An Email Scam that Tricks Lawyers and Avoiding Malpractice

Ever get a promising email from royalty in a foreign land?  The would-be pen pal writes in such emails that he or she is due a large sum of money, and those who oblige to help recover it, will be rewarded by getting to keep a hefty sum of the total.

It seems nearly everyone has seen these scams, but Todd C. Scott, VP of Risk Management Minnesota Lawyers Mutual Insurance Company, says they are growing more sophisticated.  More worrisome, lawyers are “susceptible.”

Anyone, including a lawyer that responds to such messages, even if only to decline to offer service, will subsequently receive a flurry of emails, according to Mr. Scott.  These messages will redouble efforts with an emotional plea for help and provide supporting information that appears to speaks to the authenticity of the matter.

For those that take the bait, indeed a six figure check will arrive in the mail, with instructions to deposit the check in a trust fund – and begin distributing the funds while keeping the agreed upon fee.

Timing is an important factor in this scam and a lawyer will face pressure to act quickly.  Why?  Because a bank will inform an attorney that the account the check is written against indeed has “available funds” but the critical word an attorney should listen for is that the check has “cleared.”  Inevitably the check will be rejected and the attorney, having already distributed funds, is stuck with a loss.

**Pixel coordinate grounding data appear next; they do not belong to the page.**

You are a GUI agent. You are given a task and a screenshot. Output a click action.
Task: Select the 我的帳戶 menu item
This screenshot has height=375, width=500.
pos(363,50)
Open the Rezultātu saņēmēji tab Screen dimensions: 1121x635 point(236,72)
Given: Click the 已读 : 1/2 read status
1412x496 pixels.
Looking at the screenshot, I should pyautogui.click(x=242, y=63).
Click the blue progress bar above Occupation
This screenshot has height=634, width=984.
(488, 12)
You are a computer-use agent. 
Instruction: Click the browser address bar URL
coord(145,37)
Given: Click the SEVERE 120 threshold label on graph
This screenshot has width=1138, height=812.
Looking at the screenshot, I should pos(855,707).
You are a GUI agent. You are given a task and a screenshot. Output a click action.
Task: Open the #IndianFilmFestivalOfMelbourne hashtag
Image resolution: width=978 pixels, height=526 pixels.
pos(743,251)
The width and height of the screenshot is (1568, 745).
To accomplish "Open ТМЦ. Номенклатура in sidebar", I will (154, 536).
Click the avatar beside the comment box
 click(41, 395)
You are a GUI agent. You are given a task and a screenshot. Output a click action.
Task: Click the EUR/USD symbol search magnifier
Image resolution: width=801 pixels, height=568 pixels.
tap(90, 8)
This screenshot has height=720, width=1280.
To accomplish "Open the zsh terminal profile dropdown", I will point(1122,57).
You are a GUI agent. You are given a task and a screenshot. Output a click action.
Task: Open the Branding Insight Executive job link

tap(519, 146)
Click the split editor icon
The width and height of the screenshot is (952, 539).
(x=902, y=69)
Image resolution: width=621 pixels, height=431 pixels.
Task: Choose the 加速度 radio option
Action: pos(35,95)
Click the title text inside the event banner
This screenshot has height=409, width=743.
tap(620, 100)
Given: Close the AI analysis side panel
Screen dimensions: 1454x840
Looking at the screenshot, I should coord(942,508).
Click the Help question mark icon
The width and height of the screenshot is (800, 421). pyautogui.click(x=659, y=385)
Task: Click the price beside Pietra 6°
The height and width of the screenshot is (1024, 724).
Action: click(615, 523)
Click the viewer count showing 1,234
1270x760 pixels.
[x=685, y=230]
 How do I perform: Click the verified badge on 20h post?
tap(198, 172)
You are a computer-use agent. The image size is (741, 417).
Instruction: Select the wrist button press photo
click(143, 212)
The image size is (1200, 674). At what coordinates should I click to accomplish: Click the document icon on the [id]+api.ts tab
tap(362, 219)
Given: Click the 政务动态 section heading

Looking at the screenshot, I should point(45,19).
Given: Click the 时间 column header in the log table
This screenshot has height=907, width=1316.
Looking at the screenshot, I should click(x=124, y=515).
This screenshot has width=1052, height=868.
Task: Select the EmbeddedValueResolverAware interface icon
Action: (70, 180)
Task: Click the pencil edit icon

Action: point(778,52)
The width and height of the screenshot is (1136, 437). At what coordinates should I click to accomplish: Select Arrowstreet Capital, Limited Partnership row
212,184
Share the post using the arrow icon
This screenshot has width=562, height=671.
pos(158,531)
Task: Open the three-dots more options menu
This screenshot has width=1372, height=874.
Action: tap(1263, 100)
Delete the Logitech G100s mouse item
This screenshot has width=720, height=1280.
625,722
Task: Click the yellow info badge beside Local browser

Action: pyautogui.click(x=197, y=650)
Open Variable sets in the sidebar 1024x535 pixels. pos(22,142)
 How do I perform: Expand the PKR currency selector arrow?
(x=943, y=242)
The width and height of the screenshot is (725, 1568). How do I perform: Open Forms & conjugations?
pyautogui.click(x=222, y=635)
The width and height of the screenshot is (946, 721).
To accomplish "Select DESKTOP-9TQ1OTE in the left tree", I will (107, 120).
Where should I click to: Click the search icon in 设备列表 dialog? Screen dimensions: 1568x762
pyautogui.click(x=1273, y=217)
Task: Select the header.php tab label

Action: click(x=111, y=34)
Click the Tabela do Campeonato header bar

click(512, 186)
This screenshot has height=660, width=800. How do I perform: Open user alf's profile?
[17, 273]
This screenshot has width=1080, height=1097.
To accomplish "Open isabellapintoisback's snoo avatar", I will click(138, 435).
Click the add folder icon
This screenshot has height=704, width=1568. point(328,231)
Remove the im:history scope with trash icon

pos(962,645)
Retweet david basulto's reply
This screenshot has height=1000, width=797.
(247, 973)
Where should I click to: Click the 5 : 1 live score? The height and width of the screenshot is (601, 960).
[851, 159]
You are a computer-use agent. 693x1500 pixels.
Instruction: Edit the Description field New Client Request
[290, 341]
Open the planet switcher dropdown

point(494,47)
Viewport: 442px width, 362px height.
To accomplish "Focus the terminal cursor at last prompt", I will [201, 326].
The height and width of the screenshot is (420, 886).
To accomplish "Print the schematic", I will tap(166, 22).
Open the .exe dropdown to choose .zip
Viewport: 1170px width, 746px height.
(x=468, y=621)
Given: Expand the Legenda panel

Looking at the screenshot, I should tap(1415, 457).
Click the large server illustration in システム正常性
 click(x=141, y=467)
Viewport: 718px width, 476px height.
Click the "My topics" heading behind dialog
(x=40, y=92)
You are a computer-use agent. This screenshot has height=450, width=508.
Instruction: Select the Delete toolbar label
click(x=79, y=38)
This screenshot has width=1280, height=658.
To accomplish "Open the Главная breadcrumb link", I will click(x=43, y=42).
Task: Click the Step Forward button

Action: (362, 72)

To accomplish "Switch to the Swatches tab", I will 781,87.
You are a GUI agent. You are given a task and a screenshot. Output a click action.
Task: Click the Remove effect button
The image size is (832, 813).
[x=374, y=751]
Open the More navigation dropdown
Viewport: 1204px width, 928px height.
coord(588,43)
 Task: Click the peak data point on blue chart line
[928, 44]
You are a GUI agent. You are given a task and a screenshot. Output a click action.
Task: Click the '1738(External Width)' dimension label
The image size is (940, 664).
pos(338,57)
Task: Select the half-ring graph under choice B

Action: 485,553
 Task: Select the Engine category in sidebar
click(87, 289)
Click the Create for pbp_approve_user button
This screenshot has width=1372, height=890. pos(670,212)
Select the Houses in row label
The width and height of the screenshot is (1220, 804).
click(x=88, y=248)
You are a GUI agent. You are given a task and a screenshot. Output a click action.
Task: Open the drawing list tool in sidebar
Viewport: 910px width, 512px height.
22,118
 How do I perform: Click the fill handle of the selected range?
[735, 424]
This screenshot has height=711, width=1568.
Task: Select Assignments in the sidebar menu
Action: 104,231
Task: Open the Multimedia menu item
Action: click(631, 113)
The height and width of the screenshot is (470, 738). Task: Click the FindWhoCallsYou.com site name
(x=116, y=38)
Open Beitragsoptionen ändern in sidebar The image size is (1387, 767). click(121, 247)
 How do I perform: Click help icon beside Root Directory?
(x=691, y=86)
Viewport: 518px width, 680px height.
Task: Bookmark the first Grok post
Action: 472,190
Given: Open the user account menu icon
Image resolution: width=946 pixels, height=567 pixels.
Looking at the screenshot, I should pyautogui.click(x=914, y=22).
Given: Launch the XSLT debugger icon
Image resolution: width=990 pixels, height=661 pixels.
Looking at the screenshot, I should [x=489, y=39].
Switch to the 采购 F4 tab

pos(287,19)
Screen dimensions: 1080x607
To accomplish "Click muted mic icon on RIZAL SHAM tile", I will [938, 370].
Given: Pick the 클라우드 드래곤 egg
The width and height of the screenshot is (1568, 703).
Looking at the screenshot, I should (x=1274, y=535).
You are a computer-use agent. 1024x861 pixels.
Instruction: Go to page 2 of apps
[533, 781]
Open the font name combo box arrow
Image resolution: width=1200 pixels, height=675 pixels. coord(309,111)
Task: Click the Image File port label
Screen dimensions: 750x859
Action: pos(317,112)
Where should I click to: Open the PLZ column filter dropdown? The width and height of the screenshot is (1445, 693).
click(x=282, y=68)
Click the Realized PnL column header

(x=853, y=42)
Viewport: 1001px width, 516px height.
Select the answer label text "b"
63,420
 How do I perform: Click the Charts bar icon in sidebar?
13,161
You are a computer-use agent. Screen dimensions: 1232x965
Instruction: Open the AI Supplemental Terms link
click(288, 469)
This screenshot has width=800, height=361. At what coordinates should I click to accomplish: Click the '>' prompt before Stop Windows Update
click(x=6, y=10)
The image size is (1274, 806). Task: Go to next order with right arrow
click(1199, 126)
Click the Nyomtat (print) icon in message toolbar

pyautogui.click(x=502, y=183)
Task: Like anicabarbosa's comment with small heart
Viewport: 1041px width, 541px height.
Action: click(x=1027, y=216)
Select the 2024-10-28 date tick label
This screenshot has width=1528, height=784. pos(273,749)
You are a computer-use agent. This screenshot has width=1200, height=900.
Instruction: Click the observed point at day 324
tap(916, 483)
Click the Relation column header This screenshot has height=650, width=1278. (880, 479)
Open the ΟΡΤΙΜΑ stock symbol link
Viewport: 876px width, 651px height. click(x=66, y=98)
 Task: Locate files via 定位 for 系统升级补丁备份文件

8 Timeless Tips for Avoiding Malpractice

The story was Mr. Scott’s way of leading into his first tip in the second of a three-part CLE webinar series – this one on avoiding malpractice .  (The third is on Case Organization, Analysis and Presentation, June 16, 2015 at 2:30 p.m. EDT).

The tips he presented include:

1. Avoid trouble with trust accounting. New law firms can get by with off-the-shelf accounting software, but Mr. Scott recommends firms purchase software made for lawyers. Tools designed for lawyers manage unique requirements like trust accounting and often integrate with case management software.  In addition, he recommends law firm leadership be actively involved in the firm’s financial management and avoid risk-laden situations, for example, where the same person writing the checks is not also auditing the books.  He said firms with “high volume transactions” are especially at risk.

2. Simplify and automate client onboarding. This recommendation boils down to having solid law firm policies and procedures. It means having workflows and checklists in place from conflict checks to document storage and back up.  Mr. Scott points document storage isn’t just about losing paperwork anymore, it’s also about losing or misplacing mobile devices or flash drives with gigabytes of sensitive client data.

3. Eliminate the risk of missed deadlines. A missed deadline is a nightmare and Mr. Scott again makes a compelling case for legal specific software – the type that offers good docket control which is often beyond the capability of standard business software. For example, law firm practice management solutions enable law firms to customize templates that will provide a work-flow for entering the basic information at intake and then generating a list of action items while also updating the calendar.

4. Close the client communications gap. Some 15% of all malpractice claims can be traced to a break down in attorney-client communications according to Mr. Scott. He said failure to get consent, or disagreement with a lawyer’s tactic, are prime examples. In essence, these have less to do with a lawyer’s mastery of law, but rather stem from how a lawyer communicates.  A good firm keeps in touch with a client at least every 30 days he advised. “The first call you make ought to be the call you don’t want to,” he said attributing the wisdom to a mentor earlier in his legal career.  Invoices that are vague can also be a source of communications challenges – ambiguous entries such as “3.5 hours of research” probably don’t provide the level of invoice detail a client needs.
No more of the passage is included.